Spesso le chiedevano come fosse riuscita a fotografare tali atrocità. Ecco la sua risposta:
“Per lavorare ho dovuto coprire la mia anima con un velo. Quando fotografavo i campi, quel velo protettivo era così saldo che a malapena comprendevo cosa avevo fotografato. Tutto si rivelava in camera oscura, al momento di stampare le mie immagini. E allora era come se vedessi quegli orrori per la prima volta”.
L’India di Gandhi
Finita la guerra, nel 1946 andò a fotografare l’India nel momento di passaggio dall’impero britannico all’indipendenza, con la sanguinosa divisione in due nazioni, India e Pakistan. Nella sua autobiografia scrisse che ci mise due anni a capire la grandezza di Gandhi.
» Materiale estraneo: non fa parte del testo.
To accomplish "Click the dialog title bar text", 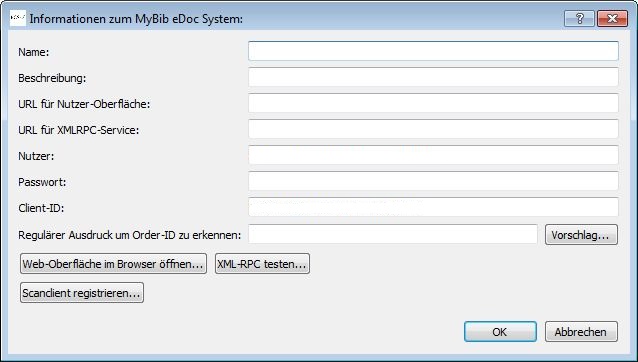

Alla fine riuscì a ritrarlo davanti al suo arcolaio e, solo qualche ora dopo, l’uomo che credeva che la preghiera potesse battere la bomba atomica, venne ucciso da tre colpi di pistola.
Una casa in Connecticut
Impossibile seguire tutte le sue imprese in giro per il mondo, come la campagna d’Italia, oppure il viaggio nel Sud Africa dell’apartheid, quando si fece calare per due miglia al centro della terra dove tra gallerie umide e asfittiche, ritrasse i volti esausti e sudati di due minatori, i numeri 1139 e 5122.
Ma a un certo punto, per una terribile ironia della sorte, cominciò a soffrire di paralisi e rigidità alle dita. Nel ’57 le venne diagnosticato il morbo di Parkinson contro cui lotterà strenuamente, subendo varie operazioni e affrontando terapie per contrastarlo e impedire il tremore. In questa fase della sua vita continuò a lavorare scrivendo nella sua casa in Connecticut in mezzo alla natura.
Nel 1963 uscì la sua autobiografia, Portait of Myself, (Il mio ritratto in italiano, ma attualmente non disponibile). Morì nel 1971 a 67 anni.